A última petição encontra-se na oração sacerdotal de Jesus ao Pai: “Não peço que os tires do mundo mas sim que os preserves do mal” (Jo 17,15). Com efeito, nesse pedido “o Mal não é uma abstração, mas designa uma pessoa, Satanás, o Maligno, o anjo que se opõe a Deus. O "dia­bo" ("diabolos") é aquele que "se atira no meio" do plano de Deus e de sua "obra de salvação" realizada em Cristo”. (Catecismo, 2851) Além disso, “ao pedir que nos livre do Maligno, pedimos igualmente que sejamos libertados de todos os males, presentes, passados e futuros, dos quais ele é autor ou instigador” (Catecismo, 2854), e que nos livre especialmente do pecado, único e verdadeiro mal[10], e da sua pena, que é a condenação eterna. Os outros males e tribulações podem ser convertidos em bens, se os aceitarmos e nos unirmos aos padecimentos de Cristo na Cruz.

Manuel Belda


Bibliografia básica

- Catecismo da Igreja Católica, 2759-2865

Leituras recomendadas

- Francisco, Catequese sobre o Pai-Nosso. Trata-se das catequeses dadas pelo Santo Padre durante 16 Audiências gerais às quartas-feiras, entre dezembro de 2018 e maio de 2019

- Bento XVI-Joseph Ratzinger, Jesus de Nazaré (capítulo dedicado à Oração do Senhor).
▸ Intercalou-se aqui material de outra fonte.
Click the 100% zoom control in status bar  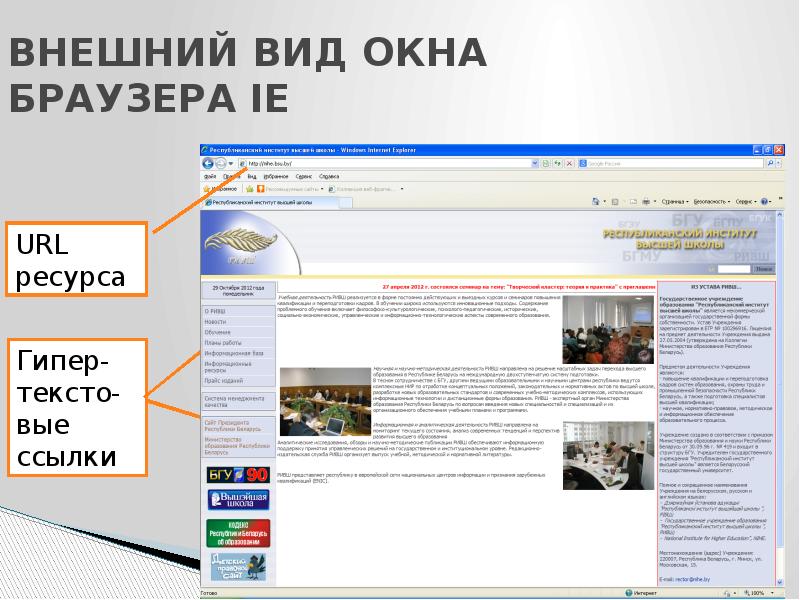[x=756, y=590]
- São Josemaria, Homilias A relação com Deus e Rumo à santidade


[1] São João Paulo II, Audiência, 1/07/1987.

[2] São Josemaria, É Cristo que passa, 13.

[3] Ibidem, 36.

[4] Ibidem, 64.

[5] São Francisco de Sales, Conversas espirituais, n. 16,7 em Obras seletas de São Francisco de Sales, vol. I.

[6] São Josemaria, Caminho, 864.

[7] São Tomás de Aquino, Summa theologiae, II-II, 82,9.

[8] São Cipriano, De dominica oratione, 12.

[9] Ibidem, 14.

[10] Cfr. São Josemaria, Caminho, 386.